* [ESTRATTO SELEZIONATO]
§
Idee di viaggio tra borghi pittoreschi e panorami primaverili da nord a sud 

Aprile è tra i mesi migliori per scoprire i borghi italiani, grazie a un clima mite, paesaggi in fiore  e centri storici ancora lontani dall’affollamento estivo. È il periodo ideale per concedersi  itinerari brevi, immersi tra natura, storia e tradizioni che tornano a vivere. 

Dall’entroterra: borghi tra fiumi, colline e sentieri 

Tra i primi luoghi da inserire in un viaggio primaverile c’è Borghetto sul Mincio, piccolo borgo  veneto affacciato sul fiume, noto per le sue case sull’acqua, gli antichi mulini, il Ponte  Visconteo e il vicino Castello Scaligero. Con l’arrivo di aprile, il paesaggio si trasforma grazie al  risveglio della vegetazione che costeggia il Mincio. A rendere questo periodo ancora più  affascinante è la vicinanza con il Parco Giardino Sigurtà, celebre per la spettacolare fioritura  dei tulipani. Da non perdere anche la tradizione gastronomica locale, con i nodi d’amore,  sottilissimi tortellini simbolo del luogo.
§
* [DATI DISPONIBILI]
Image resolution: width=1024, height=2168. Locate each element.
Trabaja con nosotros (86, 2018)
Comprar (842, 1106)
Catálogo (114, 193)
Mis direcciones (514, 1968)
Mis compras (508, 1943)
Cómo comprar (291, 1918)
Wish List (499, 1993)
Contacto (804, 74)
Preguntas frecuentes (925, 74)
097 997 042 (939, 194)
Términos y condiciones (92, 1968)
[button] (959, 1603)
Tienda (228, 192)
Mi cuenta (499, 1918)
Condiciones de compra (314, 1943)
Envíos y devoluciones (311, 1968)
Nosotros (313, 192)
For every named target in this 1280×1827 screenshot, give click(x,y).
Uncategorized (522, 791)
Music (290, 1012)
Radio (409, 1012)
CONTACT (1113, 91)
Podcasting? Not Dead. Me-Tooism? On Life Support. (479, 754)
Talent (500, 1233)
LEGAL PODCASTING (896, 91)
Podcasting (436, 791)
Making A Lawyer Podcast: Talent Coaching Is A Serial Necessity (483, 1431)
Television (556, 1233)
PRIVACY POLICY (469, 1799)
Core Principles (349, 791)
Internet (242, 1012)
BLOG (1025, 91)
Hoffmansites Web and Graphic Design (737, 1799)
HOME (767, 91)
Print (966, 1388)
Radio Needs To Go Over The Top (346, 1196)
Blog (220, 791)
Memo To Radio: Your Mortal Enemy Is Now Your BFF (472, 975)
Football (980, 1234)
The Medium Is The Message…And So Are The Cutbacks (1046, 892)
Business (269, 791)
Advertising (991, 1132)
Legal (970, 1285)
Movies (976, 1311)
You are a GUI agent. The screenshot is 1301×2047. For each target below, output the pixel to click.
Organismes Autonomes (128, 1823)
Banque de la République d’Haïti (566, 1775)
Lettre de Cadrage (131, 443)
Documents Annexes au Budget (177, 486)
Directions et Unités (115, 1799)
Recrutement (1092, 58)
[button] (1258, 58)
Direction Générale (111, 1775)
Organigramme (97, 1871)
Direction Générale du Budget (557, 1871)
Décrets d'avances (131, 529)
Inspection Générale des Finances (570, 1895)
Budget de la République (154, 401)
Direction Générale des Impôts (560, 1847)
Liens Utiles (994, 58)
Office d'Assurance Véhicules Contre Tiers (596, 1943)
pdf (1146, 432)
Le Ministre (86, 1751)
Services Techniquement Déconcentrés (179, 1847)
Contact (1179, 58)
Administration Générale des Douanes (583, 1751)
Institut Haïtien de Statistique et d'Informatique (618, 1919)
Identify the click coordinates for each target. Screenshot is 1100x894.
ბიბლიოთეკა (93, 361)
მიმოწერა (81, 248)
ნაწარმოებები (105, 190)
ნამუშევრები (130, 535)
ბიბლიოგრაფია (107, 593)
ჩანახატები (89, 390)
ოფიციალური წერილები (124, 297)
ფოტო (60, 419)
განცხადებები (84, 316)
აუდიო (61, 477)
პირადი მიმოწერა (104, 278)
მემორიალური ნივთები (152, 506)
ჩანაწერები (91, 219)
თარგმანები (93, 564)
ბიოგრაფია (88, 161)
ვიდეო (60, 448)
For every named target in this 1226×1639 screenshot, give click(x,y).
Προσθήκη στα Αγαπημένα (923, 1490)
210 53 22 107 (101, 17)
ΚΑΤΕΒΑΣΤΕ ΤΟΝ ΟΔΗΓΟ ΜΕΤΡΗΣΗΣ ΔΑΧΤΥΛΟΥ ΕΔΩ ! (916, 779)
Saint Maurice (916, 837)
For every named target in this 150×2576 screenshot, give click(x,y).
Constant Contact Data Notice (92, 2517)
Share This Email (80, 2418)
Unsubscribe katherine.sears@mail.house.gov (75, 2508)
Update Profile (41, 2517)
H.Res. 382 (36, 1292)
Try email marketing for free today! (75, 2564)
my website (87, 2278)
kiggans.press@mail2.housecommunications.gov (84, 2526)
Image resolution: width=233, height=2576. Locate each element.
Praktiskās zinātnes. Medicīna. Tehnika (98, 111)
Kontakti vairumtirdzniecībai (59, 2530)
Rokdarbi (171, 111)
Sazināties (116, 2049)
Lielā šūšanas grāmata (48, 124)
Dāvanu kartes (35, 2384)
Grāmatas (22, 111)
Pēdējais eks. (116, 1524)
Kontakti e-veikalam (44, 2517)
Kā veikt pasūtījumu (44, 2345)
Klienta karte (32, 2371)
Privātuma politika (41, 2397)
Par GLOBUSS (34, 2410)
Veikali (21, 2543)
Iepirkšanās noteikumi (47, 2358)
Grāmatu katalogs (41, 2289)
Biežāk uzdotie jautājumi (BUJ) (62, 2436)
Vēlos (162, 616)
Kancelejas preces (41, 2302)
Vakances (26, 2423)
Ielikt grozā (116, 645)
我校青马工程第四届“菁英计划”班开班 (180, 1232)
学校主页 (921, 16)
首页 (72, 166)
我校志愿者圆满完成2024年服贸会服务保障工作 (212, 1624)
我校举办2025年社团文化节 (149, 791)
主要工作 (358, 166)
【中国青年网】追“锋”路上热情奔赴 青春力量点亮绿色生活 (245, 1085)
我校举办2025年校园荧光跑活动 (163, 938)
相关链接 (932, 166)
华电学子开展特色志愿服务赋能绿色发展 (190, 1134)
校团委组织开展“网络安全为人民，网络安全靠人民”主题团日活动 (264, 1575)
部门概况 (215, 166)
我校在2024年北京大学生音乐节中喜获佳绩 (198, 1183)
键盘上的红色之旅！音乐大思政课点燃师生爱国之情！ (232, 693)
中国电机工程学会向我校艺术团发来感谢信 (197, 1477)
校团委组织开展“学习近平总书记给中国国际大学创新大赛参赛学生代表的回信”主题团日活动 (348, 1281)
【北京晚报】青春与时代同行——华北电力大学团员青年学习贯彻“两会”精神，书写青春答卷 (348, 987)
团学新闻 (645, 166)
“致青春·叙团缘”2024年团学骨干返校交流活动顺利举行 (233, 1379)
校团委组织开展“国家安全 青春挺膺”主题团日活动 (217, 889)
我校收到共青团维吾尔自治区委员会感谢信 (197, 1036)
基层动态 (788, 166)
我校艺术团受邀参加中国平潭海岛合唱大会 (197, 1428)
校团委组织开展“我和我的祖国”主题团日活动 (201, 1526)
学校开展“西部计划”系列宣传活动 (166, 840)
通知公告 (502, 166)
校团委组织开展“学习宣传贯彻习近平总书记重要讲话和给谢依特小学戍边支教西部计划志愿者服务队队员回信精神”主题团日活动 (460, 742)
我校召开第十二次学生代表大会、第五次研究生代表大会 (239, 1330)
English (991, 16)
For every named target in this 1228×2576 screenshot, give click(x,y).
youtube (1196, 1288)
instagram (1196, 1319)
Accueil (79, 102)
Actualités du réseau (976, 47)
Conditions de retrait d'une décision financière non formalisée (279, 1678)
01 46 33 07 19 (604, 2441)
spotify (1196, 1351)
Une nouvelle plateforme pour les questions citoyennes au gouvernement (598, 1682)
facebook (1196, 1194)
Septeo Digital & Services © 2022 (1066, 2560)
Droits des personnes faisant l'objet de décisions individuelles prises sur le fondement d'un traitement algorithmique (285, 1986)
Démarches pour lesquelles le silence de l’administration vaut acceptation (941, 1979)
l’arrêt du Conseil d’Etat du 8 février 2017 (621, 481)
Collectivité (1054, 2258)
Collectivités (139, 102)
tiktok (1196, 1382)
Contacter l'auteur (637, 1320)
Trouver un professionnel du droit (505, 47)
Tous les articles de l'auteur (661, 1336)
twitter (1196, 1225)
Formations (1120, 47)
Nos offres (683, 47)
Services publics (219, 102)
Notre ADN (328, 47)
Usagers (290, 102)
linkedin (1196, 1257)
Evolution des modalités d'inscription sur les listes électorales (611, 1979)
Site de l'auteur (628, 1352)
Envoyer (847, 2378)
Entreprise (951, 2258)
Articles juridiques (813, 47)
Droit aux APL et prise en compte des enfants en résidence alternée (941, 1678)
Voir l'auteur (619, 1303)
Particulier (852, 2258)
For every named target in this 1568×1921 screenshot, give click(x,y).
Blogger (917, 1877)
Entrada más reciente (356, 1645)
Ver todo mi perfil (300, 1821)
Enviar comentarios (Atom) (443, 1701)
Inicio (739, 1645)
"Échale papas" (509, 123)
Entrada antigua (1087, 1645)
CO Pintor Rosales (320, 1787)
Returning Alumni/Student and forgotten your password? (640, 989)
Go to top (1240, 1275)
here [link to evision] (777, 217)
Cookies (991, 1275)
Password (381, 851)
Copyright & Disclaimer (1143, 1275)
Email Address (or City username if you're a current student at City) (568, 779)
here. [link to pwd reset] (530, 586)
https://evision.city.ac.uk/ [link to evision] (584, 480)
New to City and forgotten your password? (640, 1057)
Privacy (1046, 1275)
§
* [COMPITI DA SVOLGERE]
**a)** Riscrivi in forma di elenco puntato il paragrafo del testo sui borghi che inizia con "Tra i primi luoghi da inserire", conservandone i fatti principali.
**b)** Rispondi alle domande seguenti in base al testo sui borghi, una risposta per riga, con la stessa numerazione:
(i) Per quali motivi aprile è indicato tra i mesi migliori per scoprire i borghi italiani?
(ii) In quale regione si trova Borghetto sul Mincio?
(iii) Per che cosa è celebre il Parco Giardino Sigurtà?
**c)** Per favore, porta avanti il testo sui borghi, riprendendo subito dopo la sua ultima frase.
I record costituiscono materiale separato rispetto al testo sui borghi.

* [RISPOSTE FORNITE]
**a)**
- Borghetto sul Mincio è un piccolo borgo veneto affacciato sul fiume.
- È noto per le case sull'acqua, gli antichi mulini, il Ponte Visconteo e il vicino Castello Scaligero.
- Ad aprile il paesaggio cambia con il risveglio della vegetazione lungo il Mincio.
- Vicino si trova il Parco Giardino Sigurtà, celebre per la fioritura dei tulipani.
- Il piatto simbolo del luogo sono i nodi d'amore, sottilissimi tortellini.

**b)**
(i) Per il clima mite, i paesaggi in fiore e i centri storici ancora lontani dall'affollamento estivo.
(ii) In Veneto.
(iii) Per la spettacolare fioritura dei tulipani.

**c)**
Nel cuore dell’Umbria, Spello unisce patrimonio artistico e paesaggio. Il borgo conserva  importanti testimonianze rinascimentali, tra cui la Cappella Baglioni nella chiesa di Santa  Maria Maggiore, affrescata dal Pintoricchio. Dal centro storico si può imboccare la Via degli  Ulivi, un percorso panoramico che conduce fino ad Assisi, tra colline di ulivi e vedute sulla  valle. 

In Toscana, Anghiari è uno dei borghi medievali meglio conservati della Valtiberina, un’area  collinare attraversata dal Tevere e caratterizzata da un paesaggio agricolo costellato di piccoli  centri storici. Il borgo si distende lungo una dorsale che domina la valle, con mura, edifici  d’epoca e una struttura urbana rimasta intatta nel tempo. È noto anche per la Battaglia di  Anghiari del 1440, oggi raccontata nel Museo della Battaglia e di Anghiari. 

Rimanendo nell’Italia centrale, Brisighella, in Emilia-Romagna, rappresenta un perfetto  equilibrio tra architettura e paesaggio. È celebre per Via degli Asini, un’antica strada  sopraelevata e coperta, costruita a scopo difensivo e unica nel suo genere. Tutto intorno si  estende il Parco della Vena del Gesso Romagnola, che in primavera diventa la meta ideale per  escursioni e trekking.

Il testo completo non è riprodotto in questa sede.